Hi Cdg and everyone. My husband has only in recent years been able to acknowledge his trauma that stemmed from his parents not even wanting him to be born. At the age of 33 he had a total breakdown after numerous suicide attempts. The edited version is that we met and married and he is trying to hard to find some purpose, meaning and direction in his life. He has no work, no income, no loving family, no close friends.
People are put off by his tattoos on his body, words that call out in pain and confusion. Words on flesh to reflect the pain in his very soul. He doesn't think he functions at all. He suffers from panic attacks, confusion, anxiety, flashbacks, nightmares, insomnia, mood swings, deep depression and despair, lack of hope, guilt, self-hate etc. He is so accident prone, has colds and flu every so often, has bodily pains and symptoms. Feels totally physically and mentally unwell most of the day and night. He cannot understand how I even can bear to be around him sometimes. He withdraws often into the little spare bedroom and lies on the bed or on the floor in a ball of tension, rocking himself, or crying.

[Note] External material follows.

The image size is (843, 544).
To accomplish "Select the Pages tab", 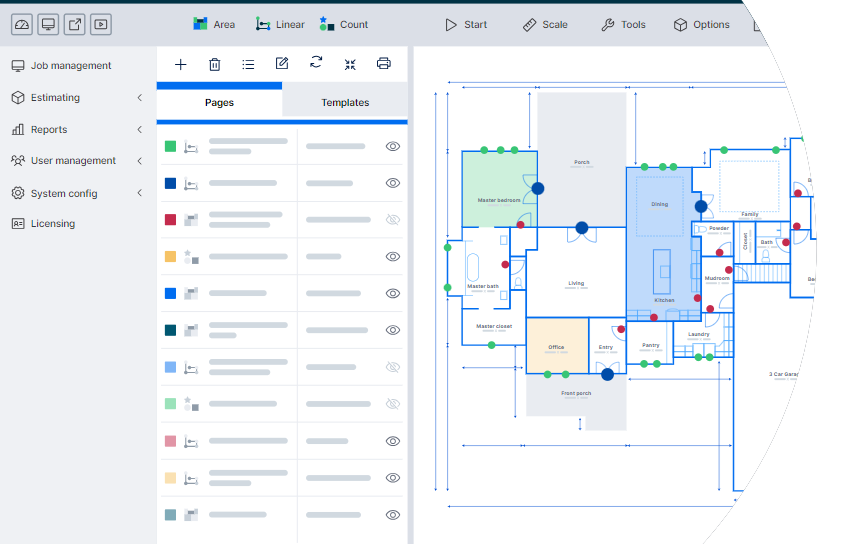I will [x=219, y=102].
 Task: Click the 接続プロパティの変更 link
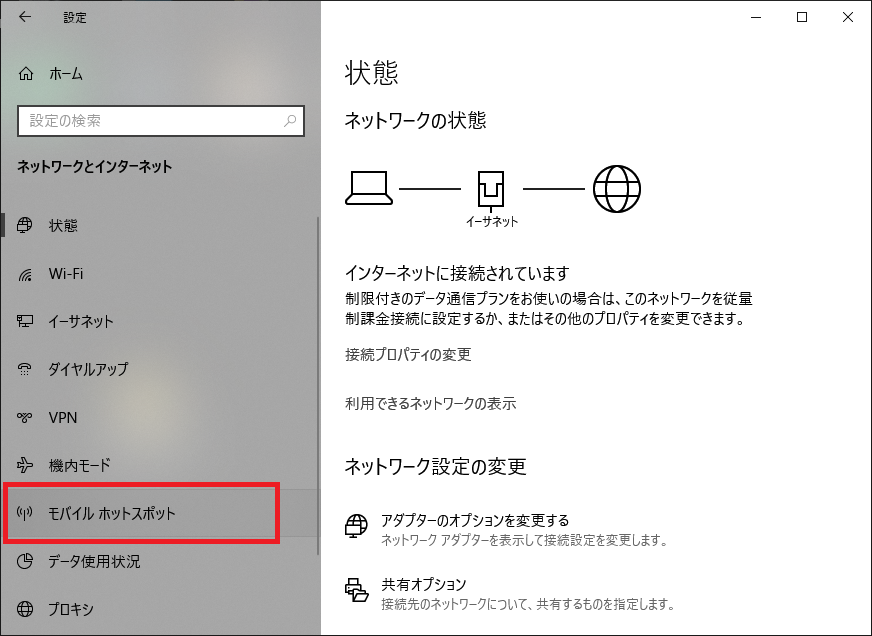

He feels like a useless husband, and hates himself for how he is. In the "everyday, normal world", those who are lucky enough to have had a relatively uncomplicated childhood and a life devoid of trauma and crisis, all of this type of behaviour and emotional instability would be labelled as "not functioning". In my humble opinion, this is not so at all. Just to have survived such terrible things and deep injury to one's very soul, means so much. To be hanging on and continuing to try to make sense and find purpose and meaning in a crazy and cruel world, just to hang on when everything just seems too unbearable: that to me means "functioning" under the most adverse of circumstances in a world which is largely not a compassionate or healing place.